------ Information given ------

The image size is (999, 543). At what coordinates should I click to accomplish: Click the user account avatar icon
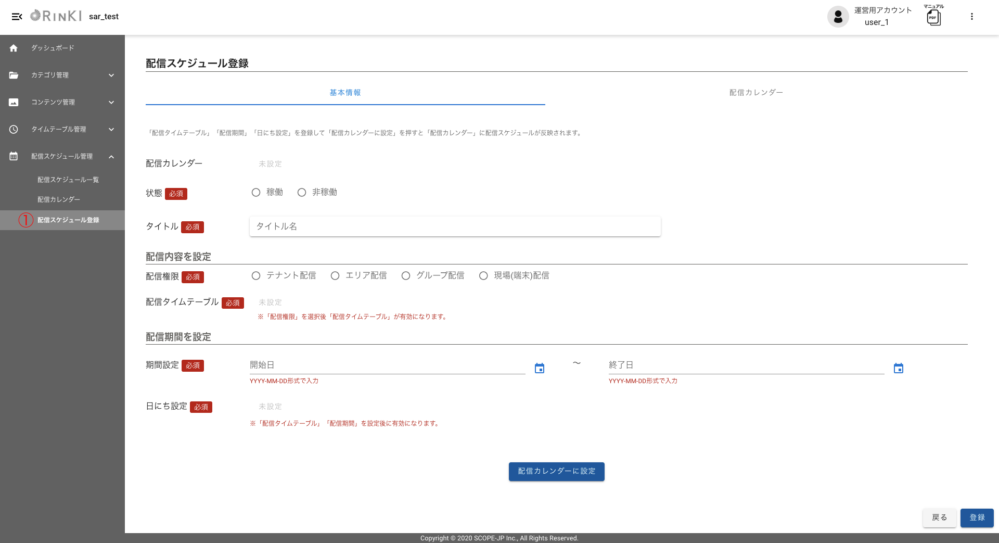(838, 17)
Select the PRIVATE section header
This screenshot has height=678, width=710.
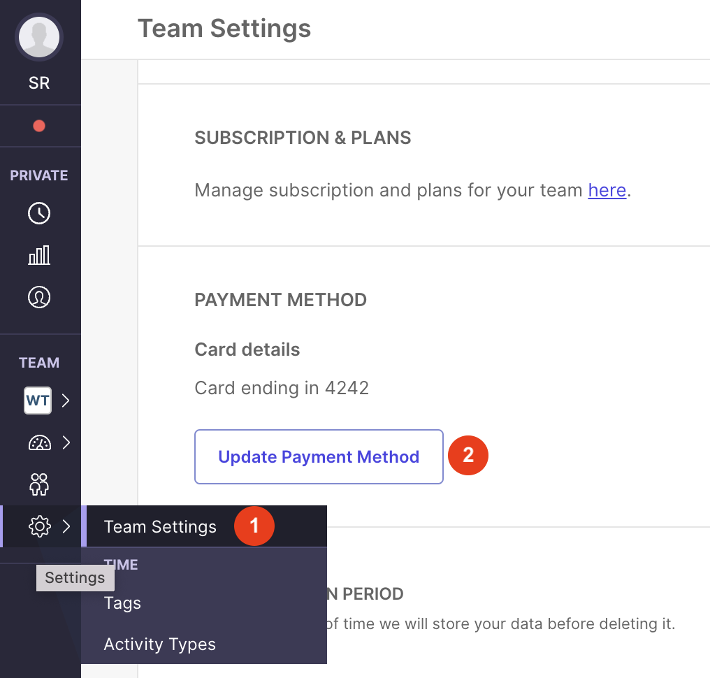(x=39, y=175)
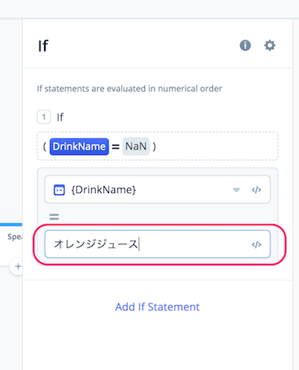Click the equals sign in the expression preview
Image resolution: width=299 pixels, height=370 pixels.
click(x=116, y=147)
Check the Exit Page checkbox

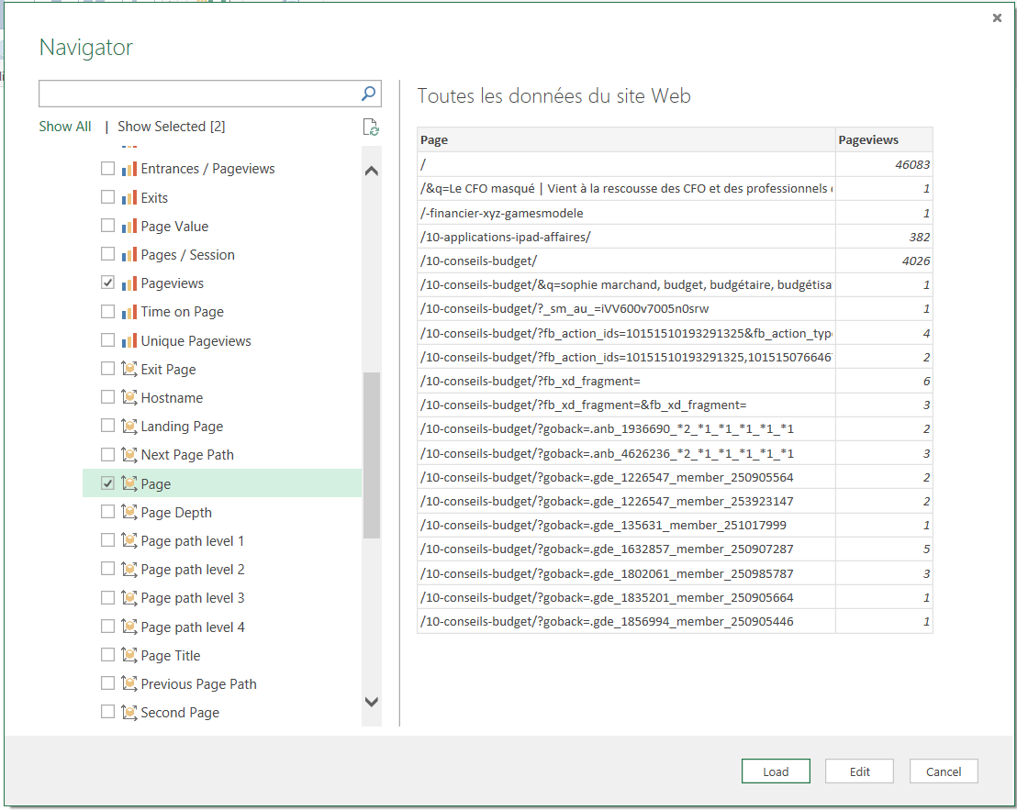107,369
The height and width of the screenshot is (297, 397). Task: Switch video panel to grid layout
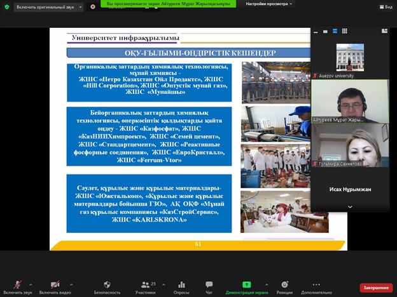point(345,31)
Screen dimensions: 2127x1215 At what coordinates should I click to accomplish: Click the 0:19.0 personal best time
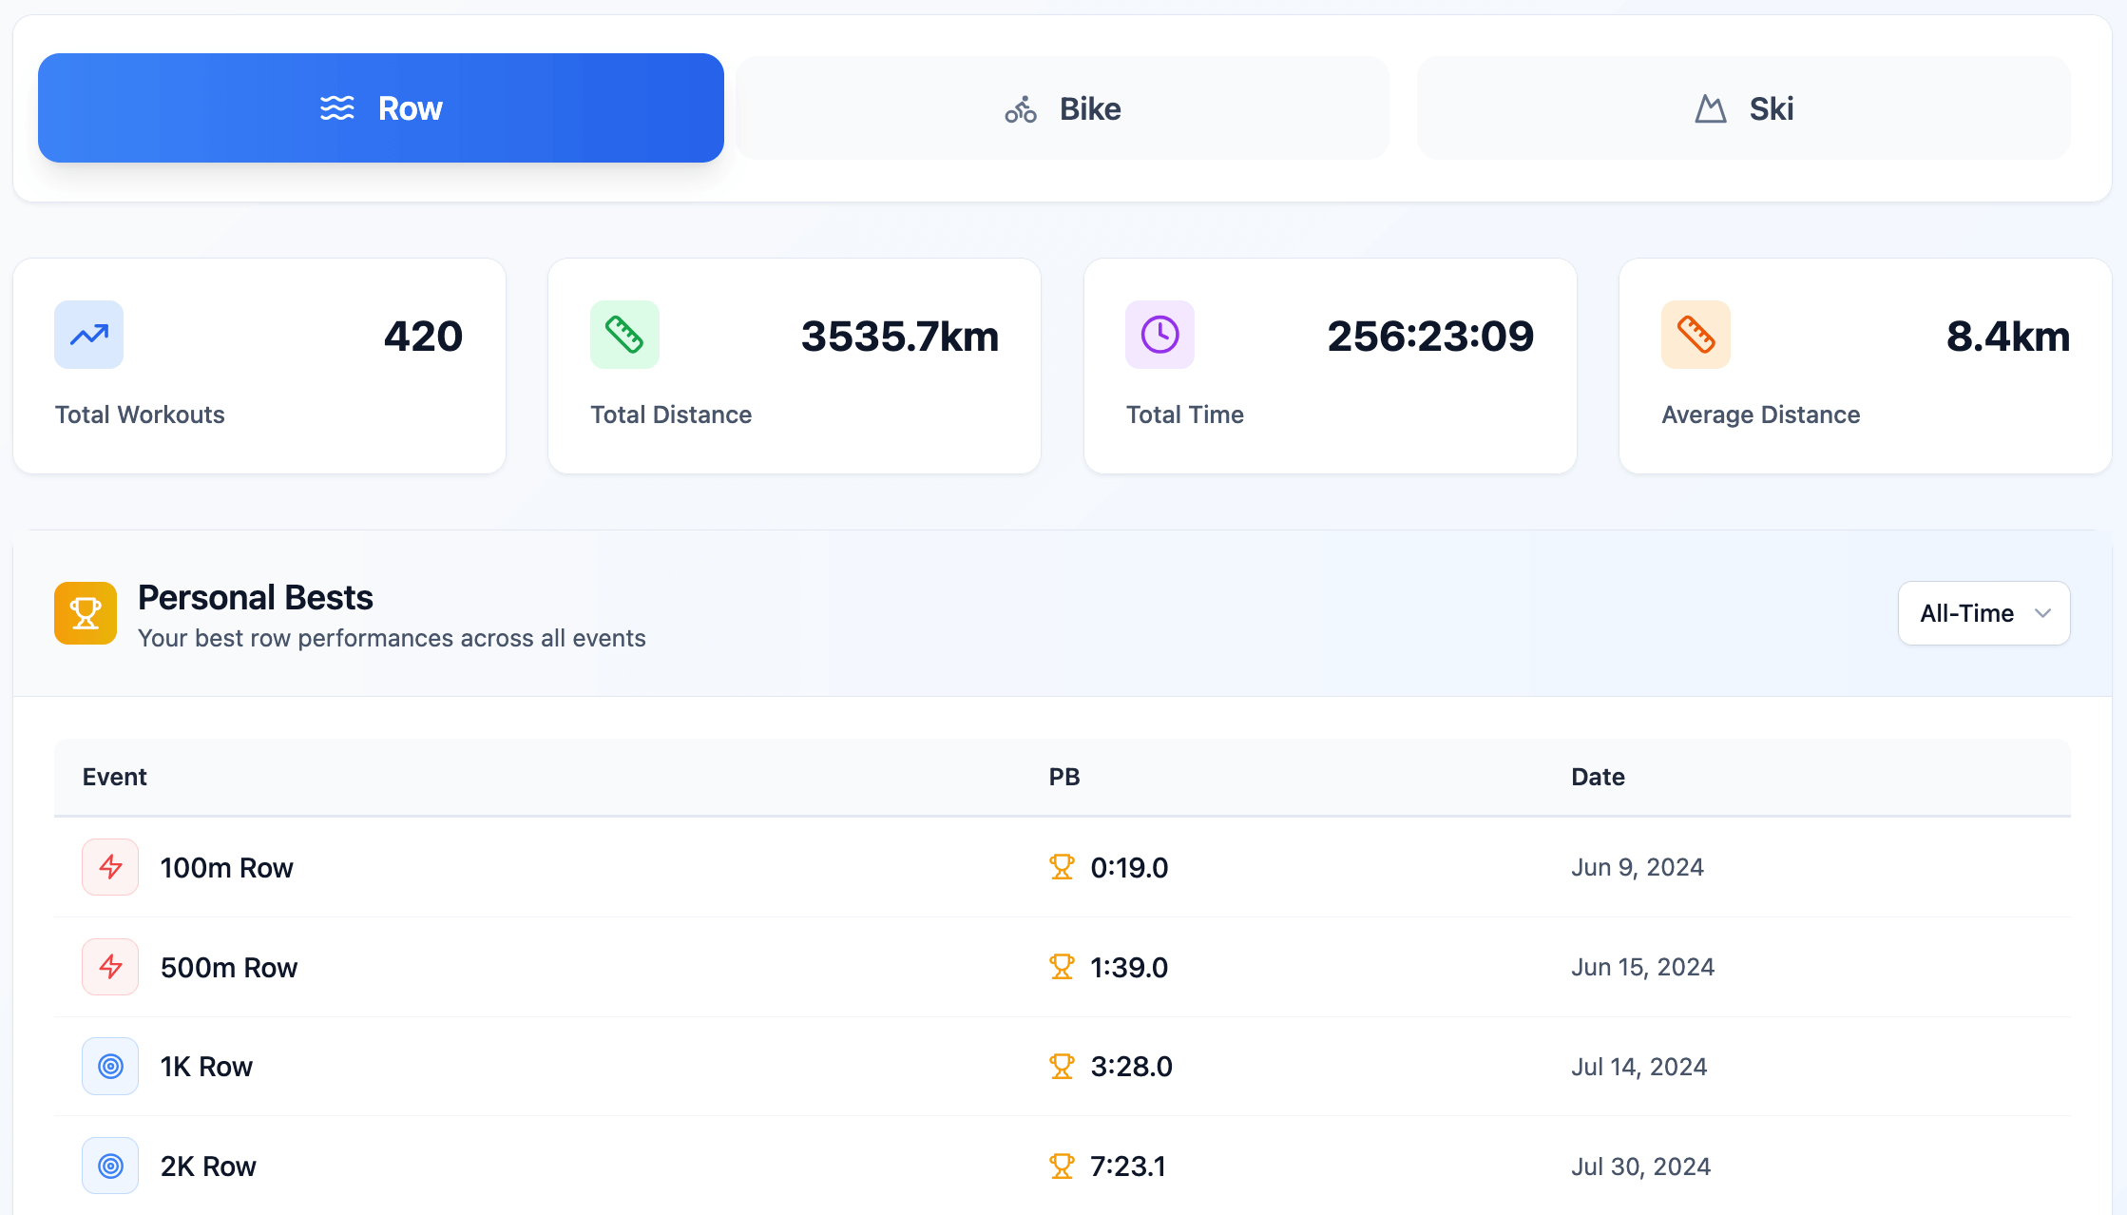tap(1129, 868)
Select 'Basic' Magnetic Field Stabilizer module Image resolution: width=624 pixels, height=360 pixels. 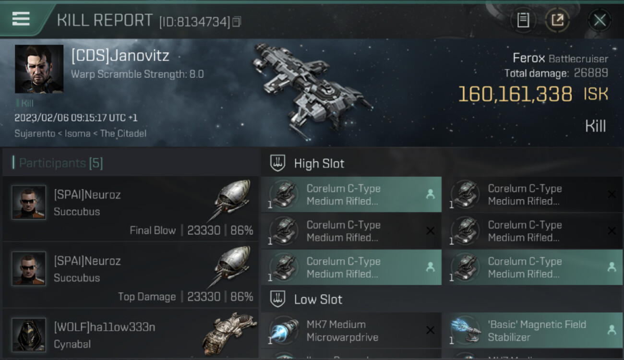click(532, 330)
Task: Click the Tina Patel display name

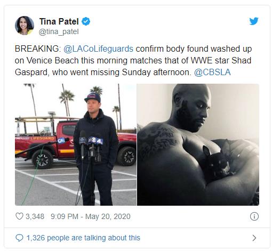Action: pyautogui.click(x=59, y=21)
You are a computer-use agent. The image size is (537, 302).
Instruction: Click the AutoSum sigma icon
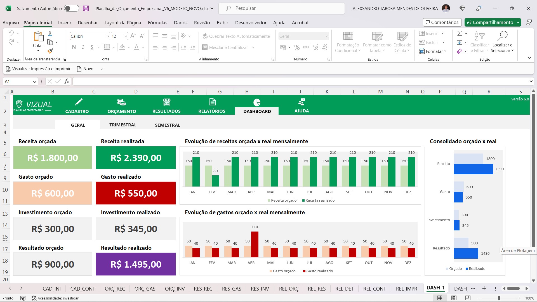coord(460,34)
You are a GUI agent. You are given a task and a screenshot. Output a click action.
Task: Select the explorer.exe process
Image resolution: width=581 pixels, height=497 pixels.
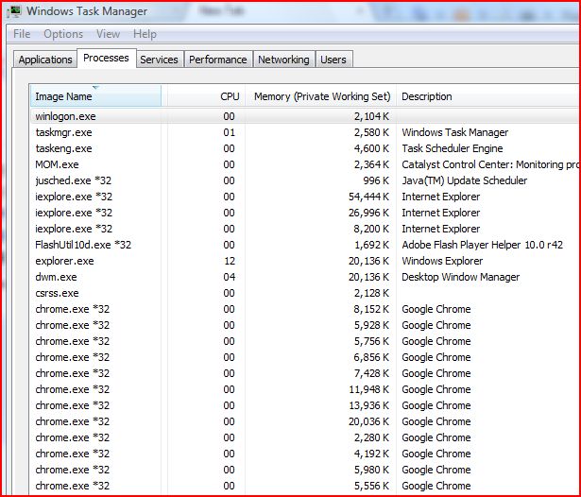coord(65,261)
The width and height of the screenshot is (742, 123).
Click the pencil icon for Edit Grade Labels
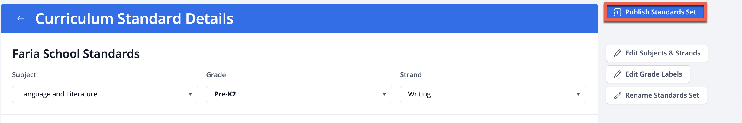[x=618, y=74]
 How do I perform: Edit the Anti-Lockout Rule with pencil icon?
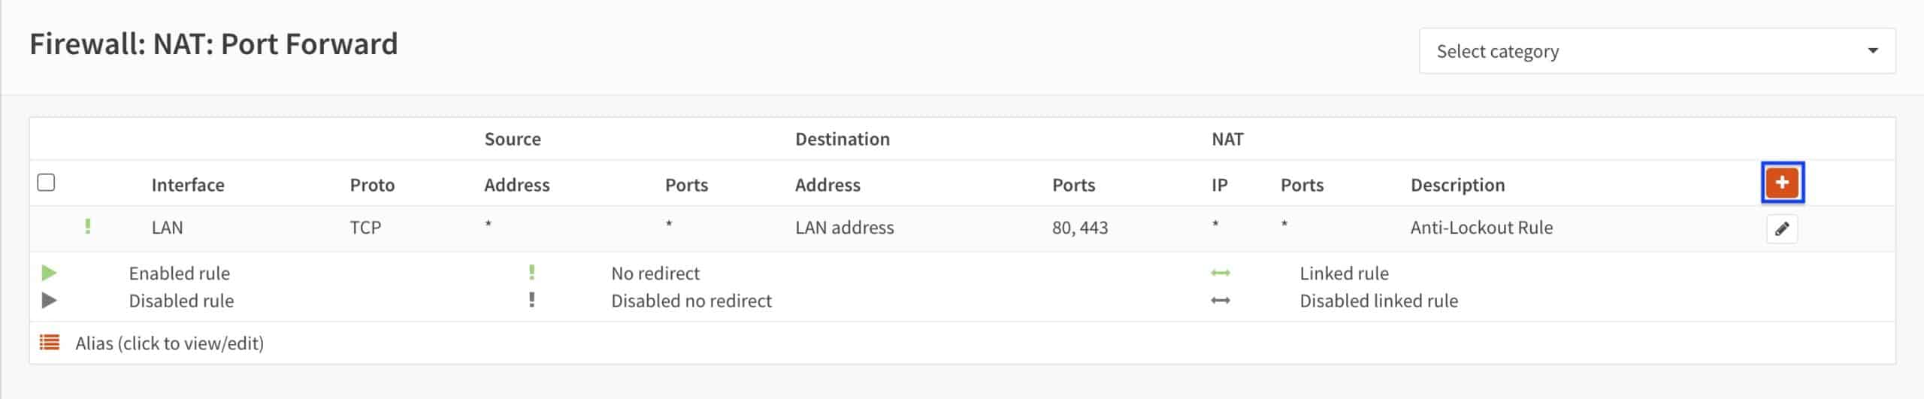pos(1782,229)

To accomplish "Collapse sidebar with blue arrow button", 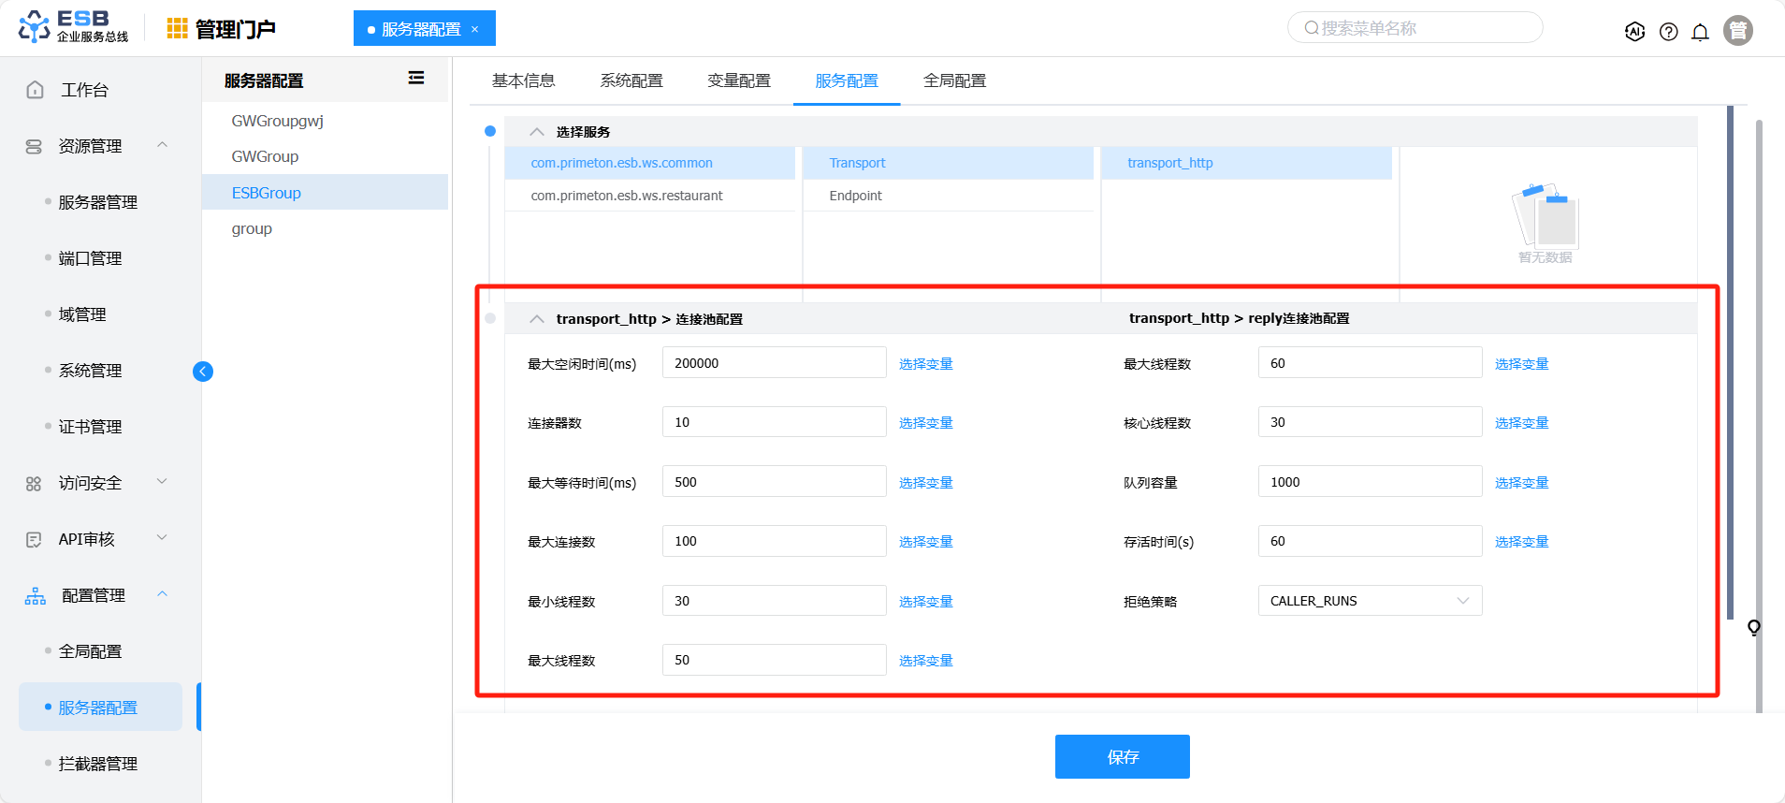I will click(203, 372).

------

Exercise goal:
Give only the number of lines in the records above that contain the string "Edit", with case counting.

Full answer:
2